Fix $ q$ and $ r$ that are integral over $ \mathcal {O}$ and describe all pairs $ (m,n)\in \mathbb{N}^2$ such that $ \mathcal {O}[q^m]=\mathcal {O}[r^n]$.
Fix $ r$ that is integral over $ \mathcal {O}$ and describe all $ q$ such that $ \mathcal {O}[q]=\mathcal {O}[r]$.

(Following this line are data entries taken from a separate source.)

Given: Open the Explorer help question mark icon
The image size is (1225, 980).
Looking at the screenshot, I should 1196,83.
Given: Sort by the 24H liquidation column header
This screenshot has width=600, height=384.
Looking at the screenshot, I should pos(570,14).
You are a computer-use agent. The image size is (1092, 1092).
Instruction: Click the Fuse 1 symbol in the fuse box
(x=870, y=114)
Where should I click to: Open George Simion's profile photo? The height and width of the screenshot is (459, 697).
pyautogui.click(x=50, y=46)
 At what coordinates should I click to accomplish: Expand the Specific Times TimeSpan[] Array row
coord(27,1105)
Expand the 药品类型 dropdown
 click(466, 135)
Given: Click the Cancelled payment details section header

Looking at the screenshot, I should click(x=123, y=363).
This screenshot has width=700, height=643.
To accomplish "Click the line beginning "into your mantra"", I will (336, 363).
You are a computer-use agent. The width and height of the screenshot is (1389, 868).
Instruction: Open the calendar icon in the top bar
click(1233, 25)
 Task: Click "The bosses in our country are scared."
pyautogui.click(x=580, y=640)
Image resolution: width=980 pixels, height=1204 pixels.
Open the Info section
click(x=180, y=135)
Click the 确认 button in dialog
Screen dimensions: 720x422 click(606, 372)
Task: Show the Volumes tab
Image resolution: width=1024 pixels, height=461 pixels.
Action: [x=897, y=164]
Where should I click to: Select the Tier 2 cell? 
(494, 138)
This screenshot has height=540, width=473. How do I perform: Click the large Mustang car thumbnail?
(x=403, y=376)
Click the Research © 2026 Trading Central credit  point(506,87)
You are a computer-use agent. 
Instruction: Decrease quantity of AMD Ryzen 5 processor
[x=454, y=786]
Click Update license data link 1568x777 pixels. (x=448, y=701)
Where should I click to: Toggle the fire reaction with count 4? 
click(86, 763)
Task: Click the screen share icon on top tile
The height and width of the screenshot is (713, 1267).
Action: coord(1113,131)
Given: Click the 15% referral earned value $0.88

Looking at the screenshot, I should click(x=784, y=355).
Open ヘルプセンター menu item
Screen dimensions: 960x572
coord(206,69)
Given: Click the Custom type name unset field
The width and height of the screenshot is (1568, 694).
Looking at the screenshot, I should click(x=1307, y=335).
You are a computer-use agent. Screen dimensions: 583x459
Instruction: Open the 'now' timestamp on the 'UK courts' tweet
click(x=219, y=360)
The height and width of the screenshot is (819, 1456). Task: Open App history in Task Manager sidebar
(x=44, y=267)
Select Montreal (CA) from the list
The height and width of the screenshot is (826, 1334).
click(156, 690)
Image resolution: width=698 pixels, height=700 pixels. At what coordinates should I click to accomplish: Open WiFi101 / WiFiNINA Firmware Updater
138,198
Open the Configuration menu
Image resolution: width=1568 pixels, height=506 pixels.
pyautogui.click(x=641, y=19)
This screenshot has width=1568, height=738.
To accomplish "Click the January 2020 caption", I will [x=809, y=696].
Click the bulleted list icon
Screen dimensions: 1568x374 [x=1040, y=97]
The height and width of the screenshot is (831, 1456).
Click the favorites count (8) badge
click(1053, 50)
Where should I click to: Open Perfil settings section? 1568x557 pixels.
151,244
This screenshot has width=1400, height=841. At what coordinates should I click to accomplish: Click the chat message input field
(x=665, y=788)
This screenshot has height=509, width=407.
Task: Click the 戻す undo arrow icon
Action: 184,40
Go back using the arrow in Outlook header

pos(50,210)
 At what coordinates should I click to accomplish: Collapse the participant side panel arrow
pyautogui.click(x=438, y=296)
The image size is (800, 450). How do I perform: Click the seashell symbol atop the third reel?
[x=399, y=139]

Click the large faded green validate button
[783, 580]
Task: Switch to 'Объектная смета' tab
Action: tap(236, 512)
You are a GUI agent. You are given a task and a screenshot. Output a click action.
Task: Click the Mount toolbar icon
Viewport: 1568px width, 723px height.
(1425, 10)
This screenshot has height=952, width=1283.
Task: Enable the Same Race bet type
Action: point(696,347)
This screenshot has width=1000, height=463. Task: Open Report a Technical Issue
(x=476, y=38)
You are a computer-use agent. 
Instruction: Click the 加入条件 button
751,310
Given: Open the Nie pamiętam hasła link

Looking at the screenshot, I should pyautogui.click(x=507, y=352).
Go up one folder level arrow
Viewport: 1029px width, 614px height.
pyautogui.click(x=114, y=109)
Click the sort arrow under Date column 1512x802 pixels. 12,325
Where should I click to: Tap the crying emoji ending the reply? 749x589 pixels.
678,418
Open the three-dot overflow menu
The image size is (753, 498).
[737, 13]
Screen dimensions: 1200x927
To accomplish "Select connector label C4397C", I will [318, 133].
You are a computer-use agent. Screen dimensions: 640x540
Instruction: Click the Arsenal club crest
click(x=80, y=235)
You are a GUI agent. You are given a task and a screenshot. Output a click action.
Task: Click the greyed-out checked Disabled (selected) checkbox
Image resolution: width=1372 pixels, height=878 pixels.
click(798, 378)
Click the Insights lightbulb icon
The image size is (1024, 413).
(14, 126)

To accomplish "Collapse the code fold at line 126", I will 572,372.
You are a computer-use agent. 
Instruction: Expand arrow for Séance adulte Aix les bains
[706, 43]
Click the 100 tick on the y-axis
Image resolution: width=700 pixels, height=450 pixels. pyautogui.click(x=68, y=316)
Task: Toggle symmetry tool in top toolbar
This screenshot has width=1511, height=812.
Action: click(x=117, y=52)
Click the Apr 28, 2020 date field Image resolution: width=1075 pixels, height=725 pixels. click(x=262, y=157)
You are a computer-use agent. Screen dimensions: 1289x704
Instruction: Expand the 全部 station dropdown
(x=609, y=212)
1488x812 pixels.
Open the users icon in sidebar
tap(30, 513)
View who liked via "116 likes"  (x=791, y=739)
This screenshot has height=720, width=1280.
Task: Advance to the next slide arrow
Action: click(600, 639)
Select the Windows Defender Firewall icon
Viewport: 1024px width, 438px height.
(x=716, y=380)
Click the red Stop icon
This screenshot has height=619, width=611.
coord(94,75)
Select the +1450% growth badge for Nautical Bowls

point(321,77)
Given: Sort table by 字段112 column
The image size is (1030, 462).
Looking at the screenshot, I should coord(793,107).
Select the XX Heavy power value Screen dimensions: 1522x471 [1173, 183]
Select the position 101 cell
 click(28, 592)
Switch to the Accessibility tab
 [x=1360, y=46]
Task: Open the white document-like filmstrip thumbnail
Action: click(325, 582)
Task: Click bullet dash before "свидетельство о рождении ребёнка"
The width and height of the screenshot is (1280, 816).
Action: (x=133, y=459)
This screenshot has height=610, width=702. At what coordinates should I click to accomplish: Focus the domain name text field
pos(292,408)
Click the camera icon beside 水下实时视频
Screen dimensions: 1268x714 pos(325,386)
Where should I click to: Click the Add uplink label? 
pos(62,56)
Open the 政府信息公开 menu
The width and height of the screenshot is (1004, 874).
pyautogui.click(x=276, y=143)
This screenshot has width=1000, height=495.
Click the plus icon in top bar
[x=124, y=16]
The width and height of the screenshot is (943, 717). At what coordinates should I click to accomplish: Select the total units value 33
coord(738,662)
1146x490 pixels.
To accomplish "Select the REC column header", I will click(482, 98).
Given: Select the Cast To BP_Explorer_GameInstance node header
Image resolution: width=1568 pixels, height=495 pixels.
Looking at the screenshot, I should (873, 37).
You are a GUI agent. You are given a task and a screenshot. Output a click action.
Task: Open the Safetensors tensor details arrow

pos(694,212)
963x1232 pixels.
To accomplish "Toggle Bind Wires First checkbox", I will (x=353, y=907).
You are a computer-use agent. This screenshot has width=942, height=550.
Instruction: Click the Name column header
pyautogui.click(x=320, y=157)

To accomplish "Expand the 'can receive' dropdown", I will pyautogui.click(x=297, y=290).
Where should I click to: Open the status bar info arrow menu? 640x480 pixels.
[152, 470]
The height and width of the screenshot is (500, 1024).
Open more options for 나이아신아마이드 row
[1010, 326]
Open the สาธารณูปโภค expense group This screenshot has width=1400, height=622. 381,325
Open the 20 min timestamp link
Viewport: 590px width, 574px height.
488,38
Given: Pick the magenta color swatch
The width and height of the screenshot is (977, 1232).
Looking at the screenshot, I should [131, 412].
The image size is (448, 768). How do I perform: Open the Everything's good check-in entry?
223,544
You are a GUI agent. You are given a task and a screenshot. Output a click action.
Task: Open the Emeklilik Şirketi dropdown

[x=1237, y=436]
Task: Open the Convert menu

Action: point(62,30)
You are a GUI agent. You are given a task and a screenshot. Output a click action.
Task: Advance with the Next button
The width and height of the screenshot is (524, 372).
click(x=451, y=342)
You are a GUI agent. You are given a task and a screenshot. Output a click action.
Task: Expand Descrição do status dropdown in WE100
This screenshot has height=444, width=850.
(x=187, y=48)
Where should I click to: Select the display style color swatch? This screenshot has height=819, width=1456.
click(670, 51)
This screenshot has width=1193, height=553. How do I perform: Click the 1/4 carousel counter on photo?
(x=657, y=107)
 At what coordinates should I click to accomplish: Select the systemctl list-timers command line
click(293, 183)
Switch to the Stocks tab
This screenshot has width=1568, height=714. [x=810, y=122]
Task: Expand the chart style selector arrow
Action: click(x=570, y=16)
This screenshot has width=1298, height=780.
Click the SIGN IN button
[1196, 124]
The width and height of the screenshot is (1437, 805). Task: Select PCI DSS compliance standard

In this paper, we solve Problem (A), present a solution of Problem (B) by Evertse and Győry, and explain their relation to the paper of Bell and Hare. In the following, $ c_1$ and $ c_2$ are effectively computable constants with a very mild dependence on $ \mathcal {O}$, $ q$, and $ r$. For (B), Evertse and Győry show that there are $ N\leq c_2$ elements $ s_1,\ldots ,s_N$ such that $ \mathcal {O}[s_i]=\mathcal {O}[r]$ for every $ i$, and for every $ q$ such that $ \mathcal {O}[q]=\mathcal {O}[r]$, we have $ q-us_i\in \mathcal {O}$ for some $ 1\leq i\leq N$ and $ u\in \mathcal {O}^{*}$. This immediately answers two questions about Pisot numbers by Bell and Hare. For (A), we show that except for some ``degenerate'' cases that can be explicitly described, there are at most $ c_1$ such pairs $ (m,n)$. This significantly strengthens some results of Bell and Hare. We also make some remarks on effectiveness and discuss further questions at the end of the paper.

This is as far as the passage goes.